Orthogonal test results of plant height,weight and plant total N, K and R values are displayed in Table 7, and the analysis of variance is shown in Table 8. It has been noted that the combination of SAP3, HA3 and B10 obtained the best performance, which is consistent with the formula of E7. In addition, the analysis of variance showed that SAP was the most important factor for promoting plant growth, and HA was the second. B had non-significant interactions. It could be seen from Table 7 that the influence level of plant height, dry weight and plant total N varied sequentially with the order of SAP > HA > B.

Table 7.

Results of L9(3⁴) orthogonal test of plant height, dry weight and total nitrogen.

Level	SAP				HA				B
Index	K1	K2	K3	R	K1	K2	K3	R	K1	K2	K3	R
Plant height	89.53	111.53	127.27	37.73	121.23	101.63	105.47	19.60	113.17	114.73	100.43	14.30
Dry weight	63.05	114.94	206.74	143.70	163.15	103.02	118.56	60.13	123.28	138.93	122.53	16.40
Total N	82.94	105.66	124.81	41.87	111.59	101.45	100.37	11.22	107.05	106.68	99.68	7.37

Table 8.

Analysis of variance.

Factor	Sum of squares	Freedom	Mean square error	F	Sig
SAP	8281.11	2	4140.55	361.91	a
HA	1623.30	2	811.65	70.94	a
B	200.95	2	100.48	8.782	b
Error	228.818	20	11.441

F(0.05) = 19 ^a p < 0.05 ^b p > 0.05

Relationships between Community Composition and Biochemical Properties

RDA indicated that 63.09% of the total variance within the abundance values of all species was explained by the first (40.55%) and the second (24.78%) ordination axes.
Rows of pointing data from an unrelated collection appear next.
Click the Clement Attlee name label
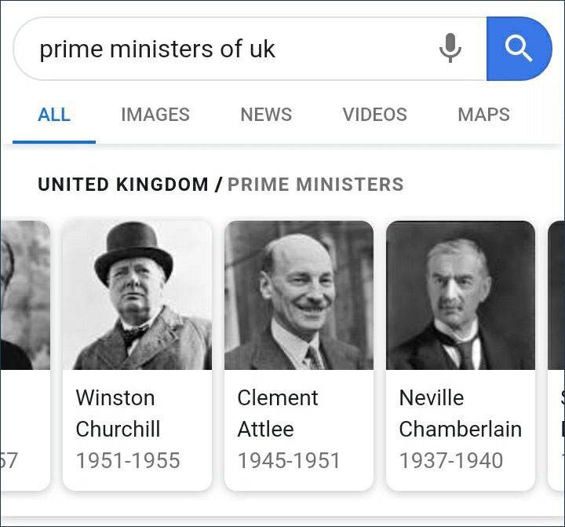This screenshot has width=565, height=527. point(278,413)
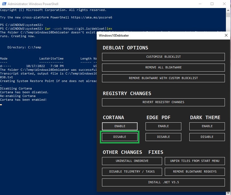
Task: Close the Windows10Debloater dialog
Action: pyautogui.click(x=226, y=35)
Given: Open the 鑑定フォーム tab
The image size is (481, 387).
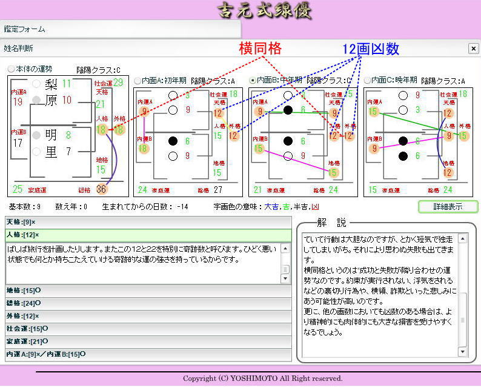Looking at the screenshot, I should click(25, 29).
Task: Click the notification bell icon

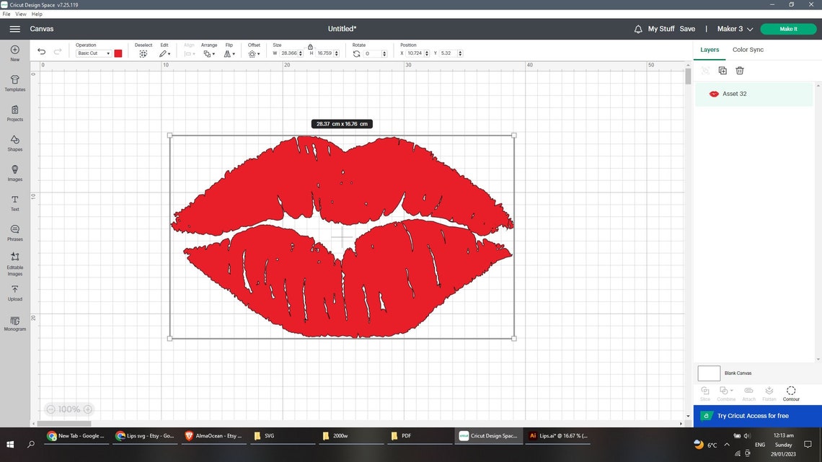Action: tap(637, 28)
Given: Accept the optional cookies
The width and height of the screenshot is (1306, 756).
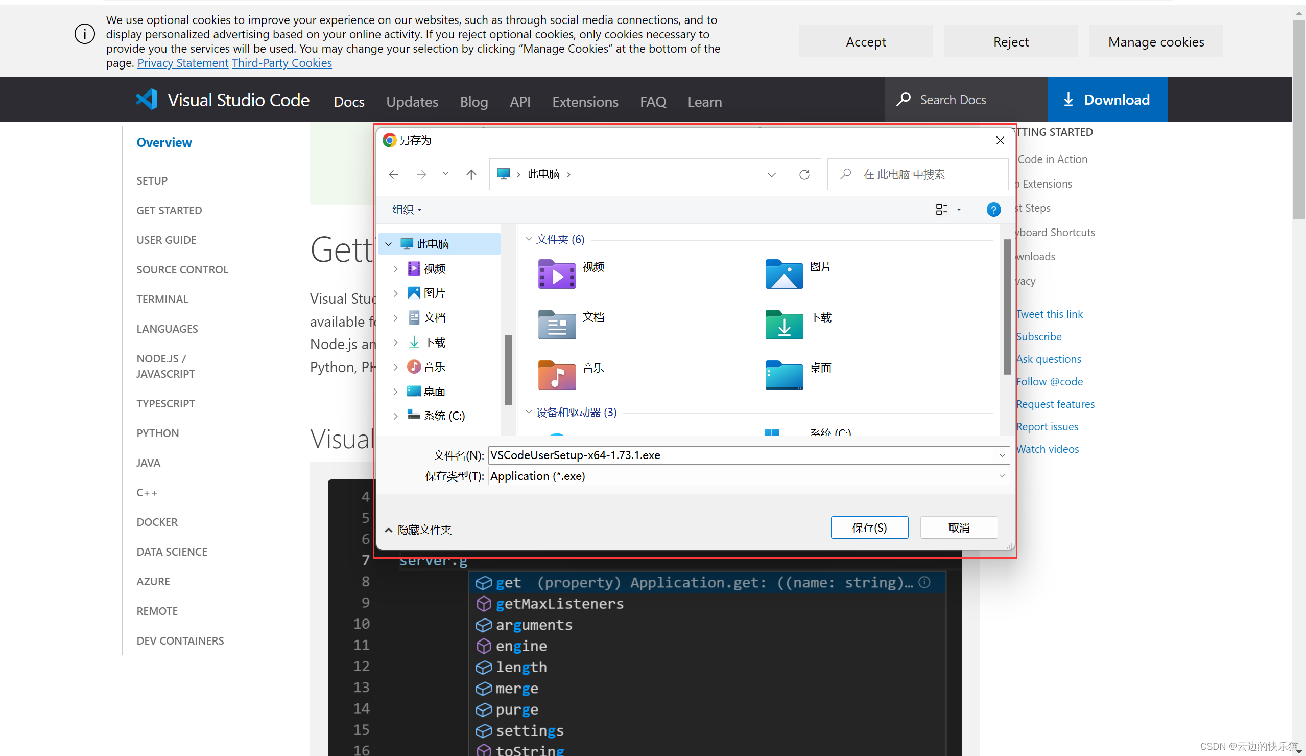Looking at the screenshot, I should point(865,41).
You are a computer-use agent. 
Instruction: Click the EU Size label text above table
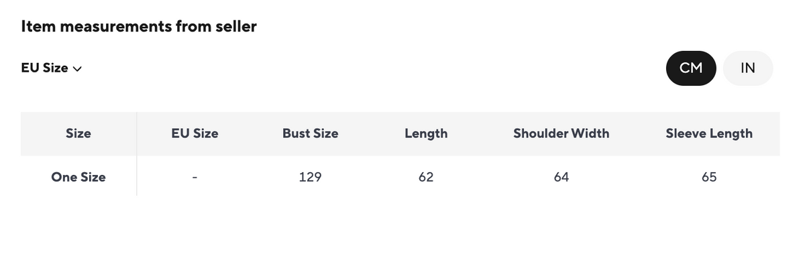(x=45, y=68)
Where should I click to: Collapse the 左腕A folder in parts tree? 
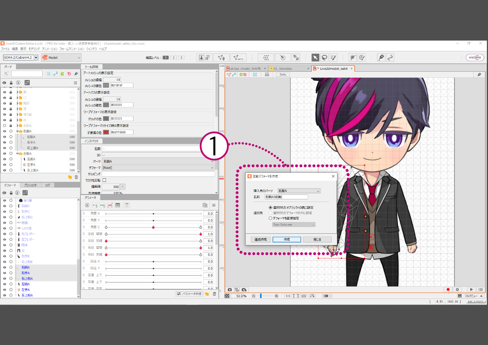click(18, 154)
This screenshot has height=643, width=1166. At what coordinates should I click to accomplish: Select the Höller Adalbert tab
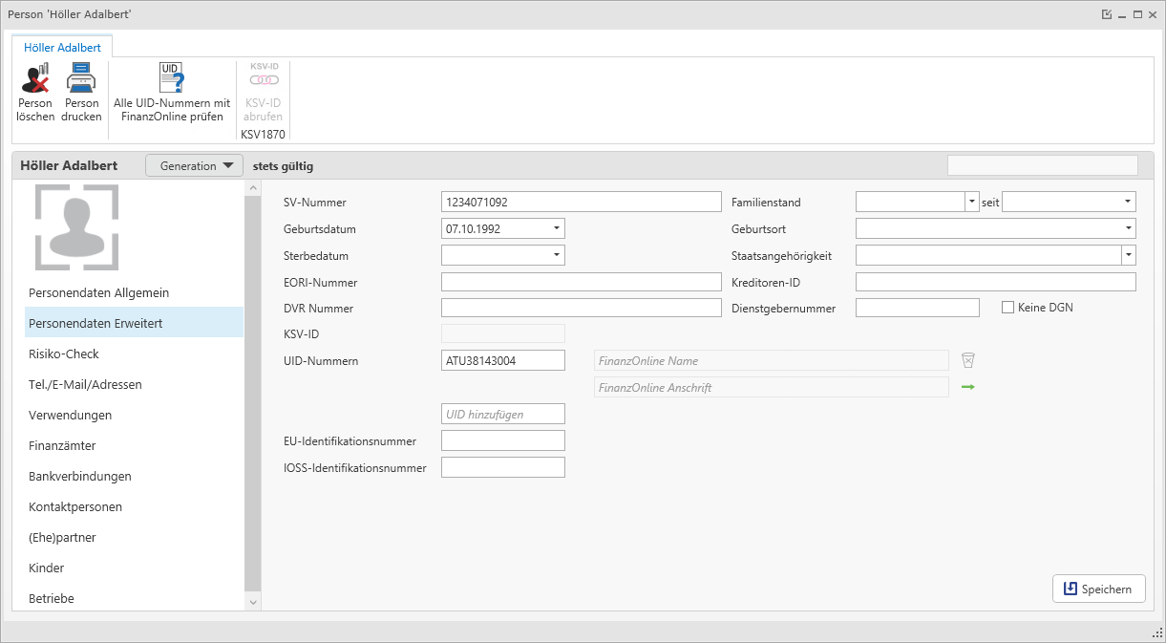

The variation in bacterial composition was significantly explained by bulk density, dry weight, plant height, total nitrogen, organic matter, porosity, available nitrogen, and available phosphorus. They were well correlated with the community composition of total bacteria (with the longer arrow) (Fig. 6A). The relationships between soil properties, dominant bacteria phyla, and bacterial diversity and richness were analyzed using Pearson correlation analysis (Fig. 6B). Acidobacteria, Bacteroidetes, Chloroflexi, Cyanobacteria, Firmicutes, Nitrospirae, Planctomycetes, and Proteobacteria were significantly positively correlated with total nitrogen, available nitrogen, available phosphorus, organic matter, soil specific gravity, porosity, germination, and plant height, except for bulk density. Actinobacteria was significantly positively correlated with total nitrogen, available nitrogen, organic matter, soil specific gravity, porosity, while significantly negatively correlated with available phosphorus, germination, and plant height. Armatimonadetes was significantly negatively correlated with total nitrogen, nitrogen, available phosphorus, organic matter, soil specific gravity, porosity, germination, and plant height, except for bulk density. Gemmatimonadetes was significantly positively correlated with total nitrogen, soil specific gravity, porosity, while significantly negatively correlated with available nitrogen, organic matter, bulk soil, germination, and plant height. The ACE and Chao 1 indices were significantly positively correlated with total nitrogen, nitrogen, available phosphorus, porosity, germination, plant height, however significantly negatively correlated with organic matter, bulk density, and soil specific gravity.

Fig. 6.

(A) Redundancy analysis (RDA) showing correlations among environmental factors and microbial communities based on OTU for all samples. RDA 1 and 2 explained 40.55% and 24.78% of the total variations, respectively. (B) Pearson’s rank correlation coefficients between microbial community composition, diversity, richness, and soil parameters. Total N (TN), available nitrogen (N), available phosphorus (P), organic matter (OM), bulk density (BD), soil specific gravity (D), porosity (PO), germination (GM), plant height (H). Acidobacteria (Acid), Actinobacteria (Acti), Armatimonadetes (Arma), Bacteroidetes (Bact), Chloroflexi (Chlo), Cyanobacteria (Cyan), Firmicutes (Firm), Gemmatimonadetes (Gemm), Nitrospirae (Nitr), Planctomycetes (Plan), Proteobacteria (Prot), **(p < 0.01).

Discussion

Influence of the Mixed Materials on the Soil Physiochemical Properties

Humic acids were distinguished by the presence of three predominant molecular components: lignin-like molecules, carboxyl-containing aliphatic molecules, and condensed aromatic molecules that were similar to black carbon [38]. Specifically, the super absorbent polymer was bulk-polymerized, crushed crystalline partial sodium salt of cross-linked polypromancic acid with an irregular shape [39]. The biochar had few available nutrients, however it could be beneficial in nitrate loss prevention and carbon sequestration [9]. In this study, diverse effects on available nitrogen were found with the application of the mixed materials to soil. The increases of available nitrogen in soils were obtained by adding the mixed materials. Among different treatments, E7 has the most obvious effect on soil available nitrogen. The reason was that the three materials, especially humic acid, could promote the activity of soil microorganisms and enzymes and accelerate the mineralization of organic matter and the release of nutrient elements.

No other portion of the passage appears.